Allegations of Theft and Fraud Rising among India-based Call Centers
March 20, 2012
By Chris Freeburn
, TMCnet Web Editor
Handing over personal information, including address, birth date and credit card information, to call center agents in far-distant locations has always given some people pause. Now it appears some of these qualms may have a basis in fact. According to a report in Britain’s Daily Mail, some Indian call center agents have been illicitly collecting personal and financial information provided to them.
The Daily Mail said that the agents are selling that personal data, potentially to scammers. The article said that the personal data of more than 500,000 United Kingdom residents had been compromised.
The Daily Mail reported that personal data had been accumulated for resale by "corrupt Indian call center workers" and had been sold to scammers and various marketing and promotion firms. The article referenced an investigation by Britain’s Sunday Times in which the paper’s undercover reporters spoke to two Indian call center workers who attempted to sell personal data to them and who said they had 45 different sets of financial data relating to United Kingdom residents.
Included in the personal data were names, addresses, phone numbers, start and expiration dates and three-digit security and verification codes for various British credit card holders. The article noted that the information its undercover reporters received came from customers of major financial companies like HSBC and NatWest. With such information, scammers can access a customer’s accounts, draining away savings and checking account funds in seconds.
Bank account data wasn’t the only information available for sale, the article said. Mortgage, loan, insurance policy and cellular phone contract data could also be obtained. Even subscription information from Sky Television customers was offered by the call center agents. While scammers would likely be most interested in the bank account and credit card information, mortgage, loan, insurance and pay-TV information would be of great interest to marketing firms looking to better target their advertising.

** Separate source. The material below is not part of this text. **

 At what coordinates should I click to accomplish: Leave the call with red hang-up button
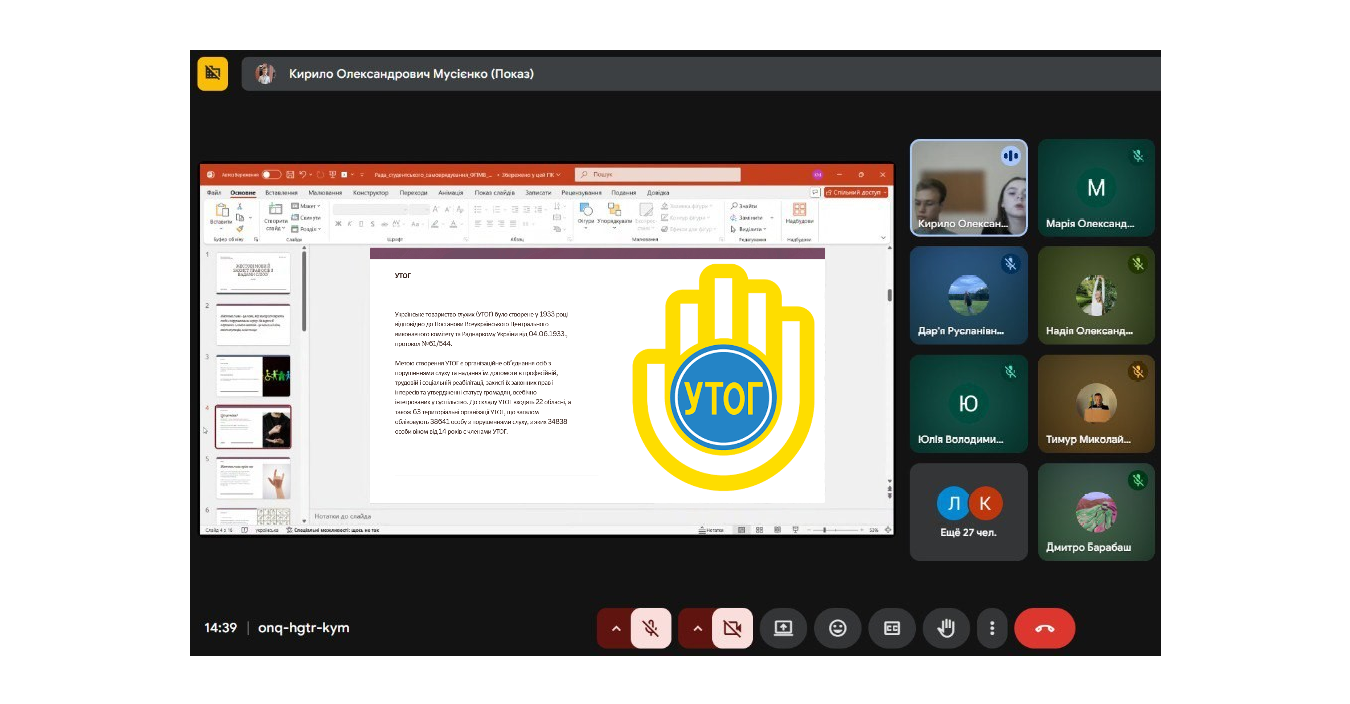click(x=1044, y=628)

One of the Indians reportedly met the undercover reporters in a hotel room in Gurgaon, near Delhi. He was allegedly carrying a laptop full of stolen data.

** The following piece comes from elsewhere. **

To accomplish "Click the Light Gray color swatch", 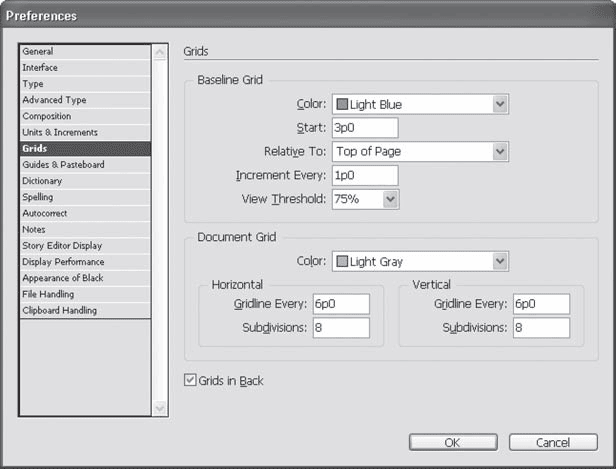I will (x=341, y=261).
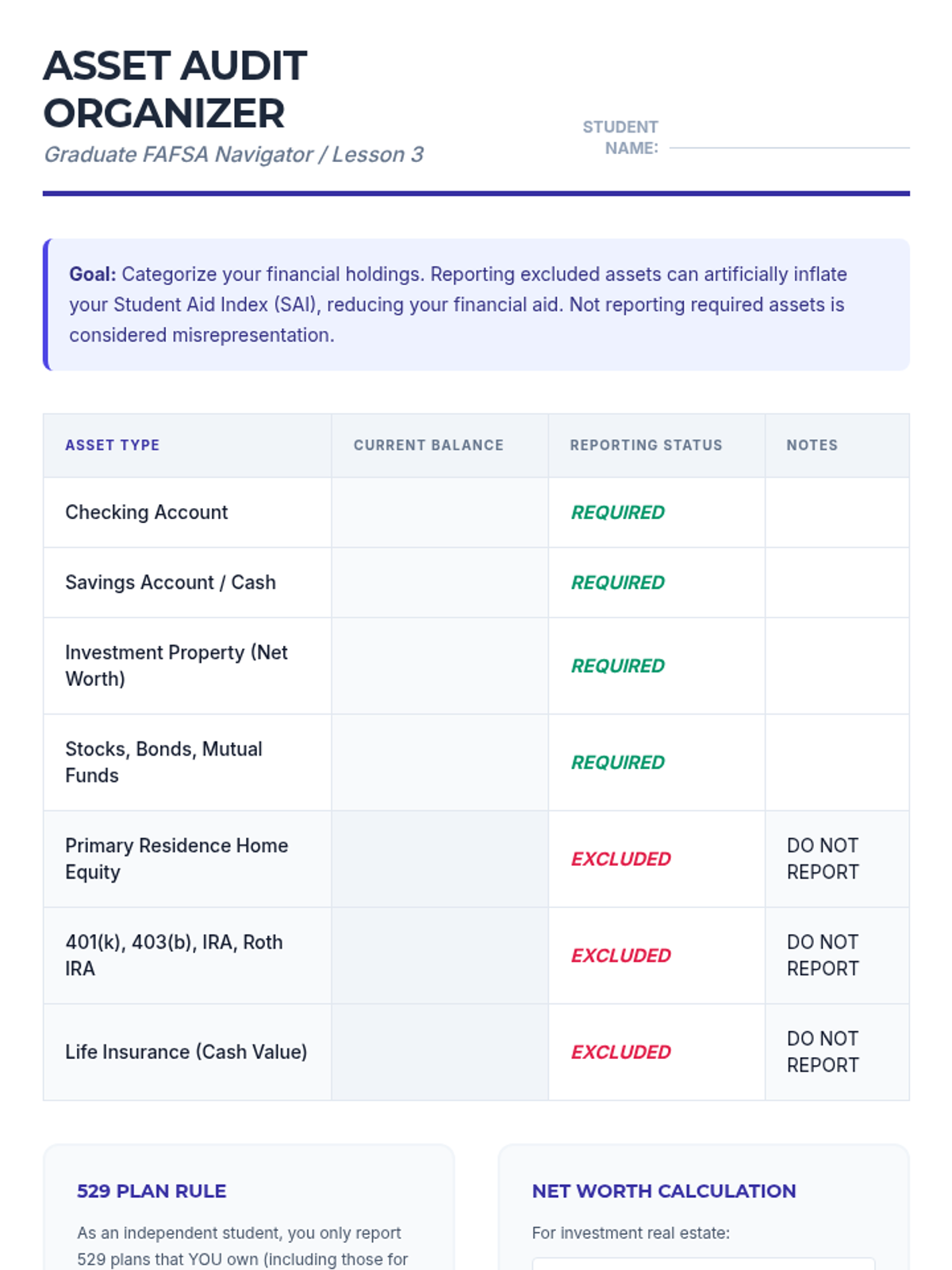
Task: Select Life Insurance (Cash Value) balance cell
Action: [x=440, y=1052]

"These are the ones that have been sold to somebody already. This is Barclays, this is Halifax, this is Lloyds TSB. We've been dealing so long we can tell the bank by just the card number," Naresh Singh, told the newspaper’s undercover reporters in a hotel in Gurgon, India. The article said that Singh stated that some of the information was less than 72 hours old.
Outsourced call center operations have been a significant source of revenue and employment in India, generating $5 billion annually and employing an estimated 330,000 Indian workers, the Daily Mail reported. The report comes on the heels of last month’s U.S. Federal Trade Commission (FTC (News - Alert)) action against a California-based firm, which allegedly used an India-based call center to defraud American consumers out of more than $5 million through fraudulent collections calls.